Supply chain logistics continues to be dominated by business to business (B2B) needs. A huge volume of products get moved from factories to distribution centers or warehouses to retail shops. Traditionally, the supply chain ends at the retail shops. Consumers have to go to a shop, purchase the product and bring it home.
But with eCommerce , the supply chain just got extended. Retailers now have the responsibility to deliver the parcels to the customer, a situation that retailers did not face in the past and is becoming a challenge.
Growth in online sales
According to Deloitte’s logistics study, online sales have been growing faster than retail sales overall. Proliferation of online shopping has driven demand for faster parcel deliveries, which is presenting complex capability for retailers and their logistics partners.
Business to Consumers (B2C) logistics is experiencing huge growth as a result of online shopping. The predominant use case of B2C is mail delivery. However, that is still not similar to the needs of eCommerce logistics delivery, which require parcel handling. When sending a letter, the sender needs to drop them at the post boxes (increasing disappearing), the postman collects them and sends the mail to the sorting center. The letters are redistributed out to the receivers.
What are the options for a retailer to reach the promise land of eCommerce?
Managing your own fleet
Retailers have to buy their vehicles and hire delivery people to make the deliveries. Vehicle leasing is one option to consider but it is generally the most costly and capital-intensive move. Unless you have special requirements such as cold chain or large volumes, setting up in-house delivery is not advisable.

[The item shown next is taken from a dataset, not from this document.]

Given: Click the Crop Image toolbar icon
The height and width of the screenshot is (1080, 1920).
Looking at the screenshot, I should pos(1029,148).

Selling through 3rd Party eCommerce platforms
Many online retailers, especially the new ones, are ditching the physical stores and their own online sites all together. They start by using established marketplaces to sell their products. From Amazon in United States to TaoBao in China, retailers can immediately tap on the vast reach of marketplace websites and also their logistics prowess. Amazon offers “fulfilment by Amazon”. You sell it, Amazon ships it. After 10 years and millions of orders and customers, Amazon has created one of the most advanced fulfilment networks in the world and your business can now benefit from Amazon’s expertise. When a customer places an order they pick, pack, and ship the parcel. There is no handling of the products. The challenge is that you will be totally reliant on the 3rd party for fulfilment and can sell only through one channel. Many marketplaces impose penalties for out of stock situations. Therefore, it is difficult to manage inventory across multiple online platforms.

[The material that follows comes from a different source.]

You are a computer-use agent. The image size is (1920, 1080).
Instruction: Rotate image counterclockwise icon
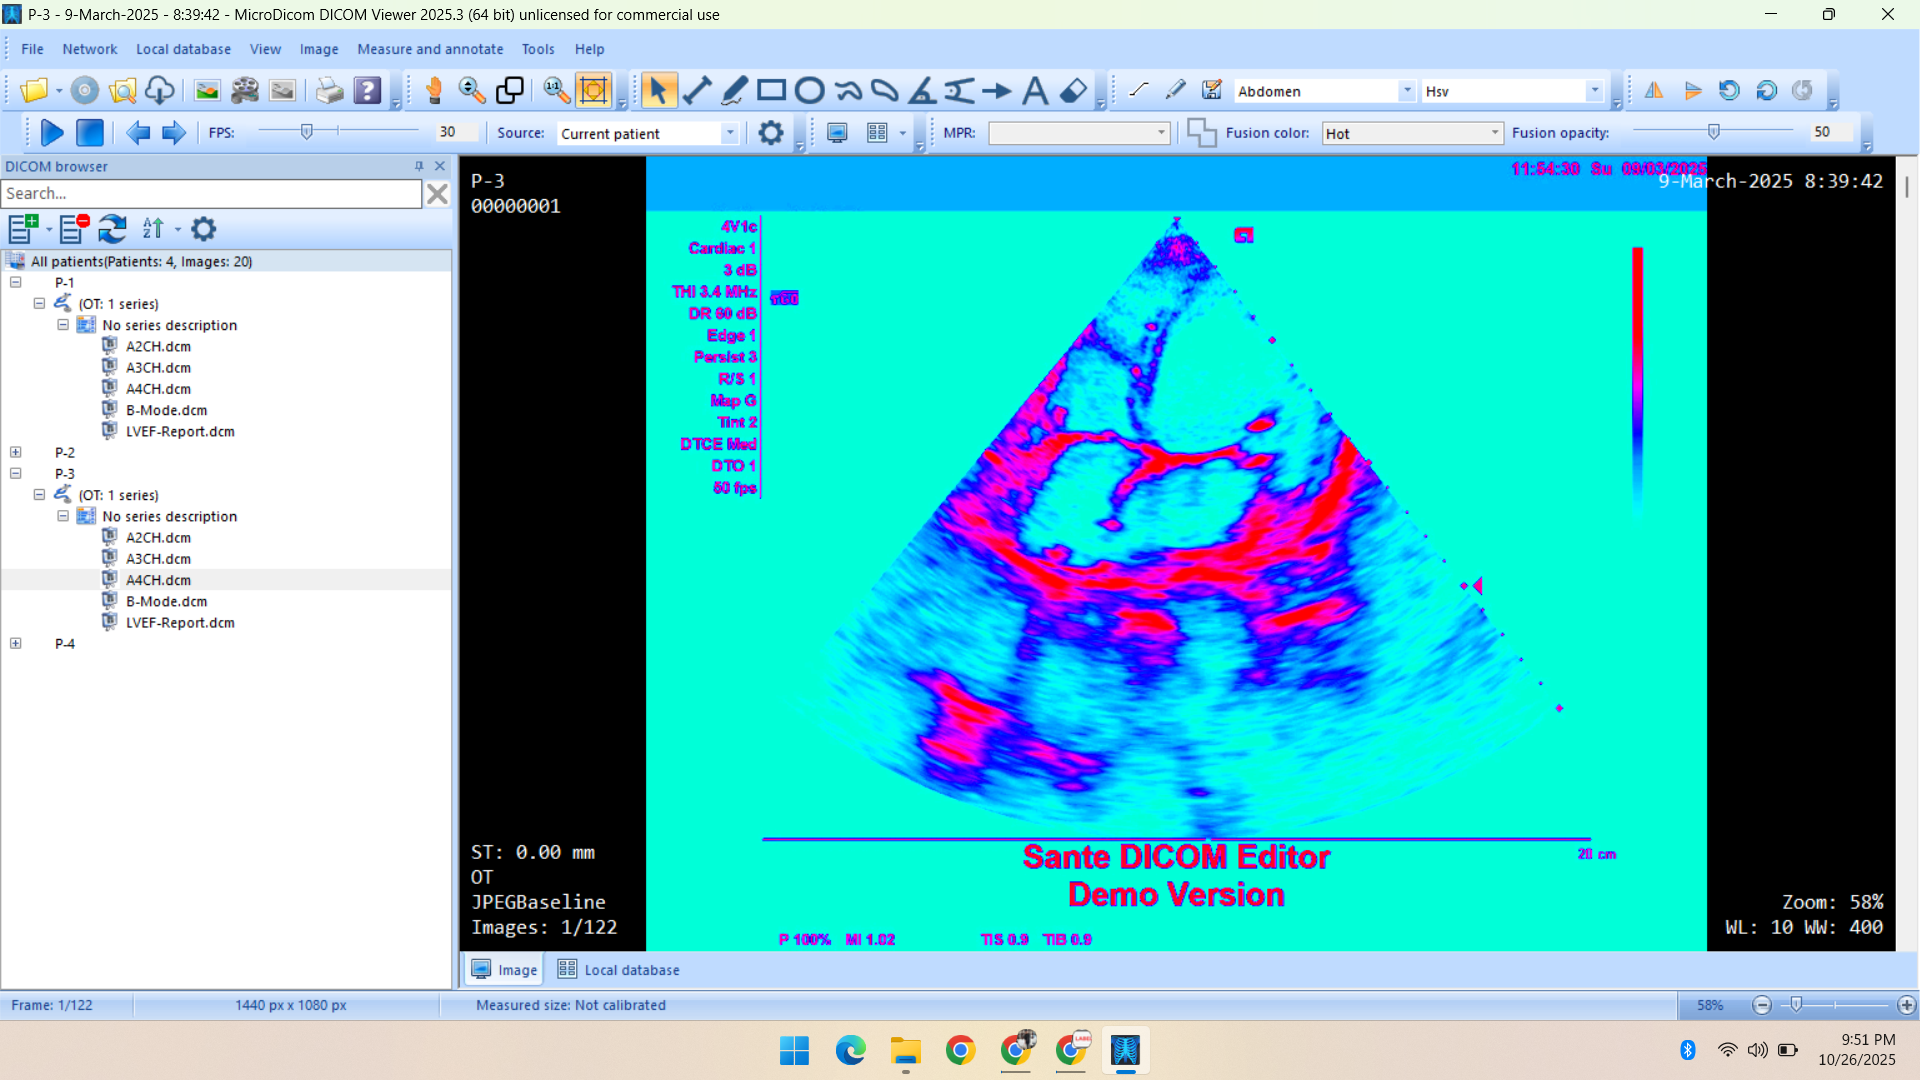point(1729,91)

Using 3rd party fulfilment
Online retailers may want to build up their own brand and not entirely comfortable with leaving everything to online marketplaces. eCommerce marketplaces charge fees for listing your products, commission for every sale and impose many other conditions for listing on their platforms. Hence, in the longer run it might be better to manage your own online site. There are many providers who offer fulfilment delivery for the parcels but not the product sale. They will help you store, and deliver the parcels but you will manage the sales and marketing. But they do charge storage and fees for every product sold.